Using GPUs And LLMs Can Be Satisfying for Nonlinear Real Arithmetic Problems

This paper introduces GANRA, a novel SMT solver that combines Large Language Models with GPU acceleration to efficiently solve quantifier-free nonlinear real arithmetic problems, achieving significant performance improvements over existing state-of-the-art methods.

Christopher Brix, Julia Walczak, Nils Lommen, Thomas Noll

Published 2026-03-10
📖 5 min read🧠 Deep dive

Imagine you are trying to solve a massive, tangled knot of mathematical equations. In the world of computer science, this is called a Nonlinear Real Arithmetic (NRA) problem. It's like trying to find a specific combination of numbers that makes a complex machine work perfectly.

For decades, computers have struggled with these knots. The old methods are like trying to untie the knot by pulling on every single string one by one, in a very slow, linear fashion. Sometimes, the knot is so complex that the computer gets stuck for days or even years.

This paper introduces a new tool called GANRA (GPU Accelerated solving of Nonlinear Real Arithmetic problems). Think of GANRA as a team of two super-powered assistants working together to untie that knot: a Graphics Processing Unit (GPU) and a Large Language Model (LLM).

Here is how they work, using some everyday analogies:

1. The Problem: The "Kissing" and "Sturm" Puzzles

The authors tested their tool on two types of puzzles:

  • The Kissing Problem: Imagine trying to arrange a bunch of oranges on a table so that they all touch a central orange but don't crush each other. It's a geometry puzzle about distance.
  • The Sturm-MBO Problem: Imagine a giant recipe book with thousands of ingredients (variables) mixed together in a specific way. You need to find the exact amount of each ingredient to make the final dish taste exactly "zero."
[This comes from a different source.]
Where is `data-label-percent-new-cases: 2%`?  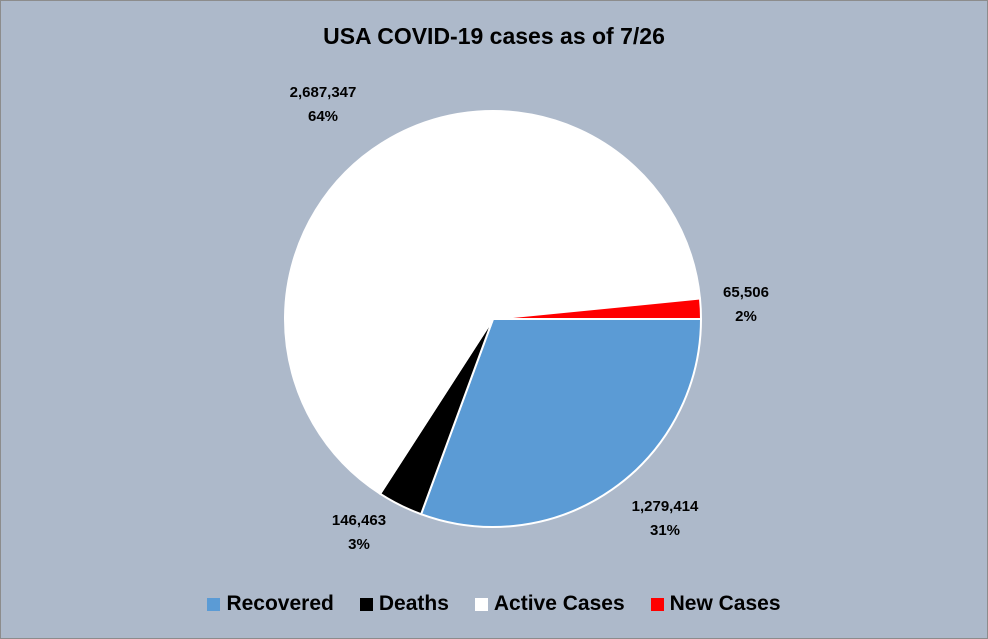
data-label-percent-new-cases: 2% is located at coordinates (746, 316).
2. The Old Way: The Single Chef

Previously, computers used a method called "Gradient Descent." Imagine a single chef trying to find the perfect recipe. They taste the soup, realize it's too salty, add a little water, taste again, add a little more water, and so on. It works, but it's slow because the chef does one thing at a time.

3. The New Team: The GPU and the LLM

The authors realized they could speed this up massively by using two modern technologies:

The GPU: The Super-Parallel Kitchen Crew

A GPU (the chip usually found in video game computers) is amazing at doing thousands of simple tasks at the exact same time.

  • The Analogy: Instead of one chef tasting the soup, imagine a kitchen with 10,000 chefs. They all taste the soup simultaneously. If the soup is too salty, they all add water at the exact same moment.
  • The Catch: To use this kitchen crew, you have to organize the work perfectly. You can't just tell them to "cook randomly." You have to group similar tasks together. For example, if 500 chefs need to chop onions, you give them all the onions at once, rather than asking them to chop one onion, then another, then another.

The LLM: The Pattern-Spotting Manager

This is where the LLM (like the AI you are talking to now) comes in.

  • The Analogy: The GPU is the muscle, but it needs a manager to tell it how to organize the work. In the past, a human programmer had to look at the math problem, figure out which parts were similar, and write code to group them for the GPU. This is like a manager manually writing a schedule for 10,000 chefs. It takes a long time and is hard to do for every new puzzle.
  • The Innovation: The authors asked an AI (specifically, OpenAI's o1-preview) to look at the math problems and say, "Hey, I see a pattern here! These 500 multiplication steps are all the same. Let's group them together!"
  • The AI acts as a Pattern-Spotting Manager. It looks at the messy knot of equations, spots the repetitive parts, and writes the code to tell the GPU how to do them all at once.

4. The Result: Speeding Up Time

The results were shocking.

  • On the "Kissing" puzzle, the new tool found solutions for 5 times more problems than the best existing tools.
  • It did this in less than 1/20th of the time.
  • Imagine if a task that used to take 20 minutes now takes 1 minute. That's the kind of speedup they achieved.

Why This Matters

The most exciting part isn't just that it's fast; it's that the AI helped write the code to make it fast.

  • Before: You needed a human expert to look at a new math problem and manually figure out how to optimize it for the computer's hardware.
  • Now: You can ask an AI, "Here is a new math problem. Write me a super-fast code to solve it using a GPU." The AI looks at the structure, finds the patterns, and builds the "kitchen crew" schedule automatically.

The Bottom Line

The paper shows that combining AI (the brain that finds patterns) with GPUs (the muscle that does massive parallel work) is a winning strategy for solving math problems that were previously too hard or too slow for computers. It's like giving a supercomputer a smart manager who knows exactly how to organize the work to get the job done in record time.

In short: They taught an AI to organize a super-fast computer crew, and together they solved math knots that used to take forever, doing it in the blink of an eye.